--- Data shown Enclosed Below ---

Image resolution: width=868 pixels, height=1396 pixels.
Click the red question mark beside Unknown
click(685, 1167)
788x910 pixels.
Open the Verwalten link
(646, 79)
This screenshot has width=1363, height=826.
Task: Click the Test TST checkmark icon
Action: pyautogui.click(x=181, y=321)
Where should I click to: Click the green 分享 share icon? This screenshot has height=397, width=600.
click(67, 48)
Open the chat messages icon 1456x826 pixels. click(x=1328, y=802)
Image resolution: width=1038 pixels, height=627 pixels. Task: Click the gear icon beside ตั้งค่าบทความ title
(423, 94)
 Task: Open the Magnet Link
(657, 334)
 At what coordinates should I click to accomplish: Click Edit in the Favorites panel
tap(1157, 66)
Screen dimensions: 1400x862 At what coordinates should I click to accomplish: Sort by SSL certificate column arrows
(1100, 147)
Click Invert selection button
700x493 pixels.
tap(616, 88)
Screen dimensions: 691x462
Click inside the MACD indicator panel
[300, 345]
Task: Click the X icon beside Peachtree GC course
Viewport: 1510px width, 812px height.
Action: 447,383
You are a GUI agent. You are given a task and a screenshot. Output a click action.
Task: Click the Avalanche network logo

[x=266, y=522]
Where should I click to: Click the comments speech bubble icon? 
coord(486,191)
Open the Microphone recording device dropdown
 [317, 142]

--- End of Enclosed Data shown ---

§ **Task requirements**
Everything from the line containing "Image resolution: width=1038" to the last line of the material above should be printed exactly, both ends included.

§ **Exercise answer**
Image resolution: width=1038 pixels, height=627 pixels. Task: Click the gear icon beside ตั้งค่าบทความ title
(423, 94)
 Task: Open the Magnet Link
(657, 334)
 At what coordinates should I click to accomplish: Click Edit in the Favorites panel
tap(1157, 66)
Screen dimensions: 1400x862 At what coordinates should I click to accomplish: Sort by SSL certificate column arrows
(1100, 147)
Click Invert selection button
700x493 pixels.
tap(616, 88)
Screen dimensions: 691x462
Click inside the MACD indicator panel
[300, 345]
Task: Click the X icon beside Peachtree GC course
Viewport: 1510px width, 812px height.
Action: 447,383
You are a GUI agent. You are given a task and a screenshot. Output a click action.
Task: Click the Avalanche network logo

[x=266, y=522]
Where should I click to: Click the comments speech bubble icon? 
coord(486,191)
Open the Microphone recording device dropdown
 [317, 142]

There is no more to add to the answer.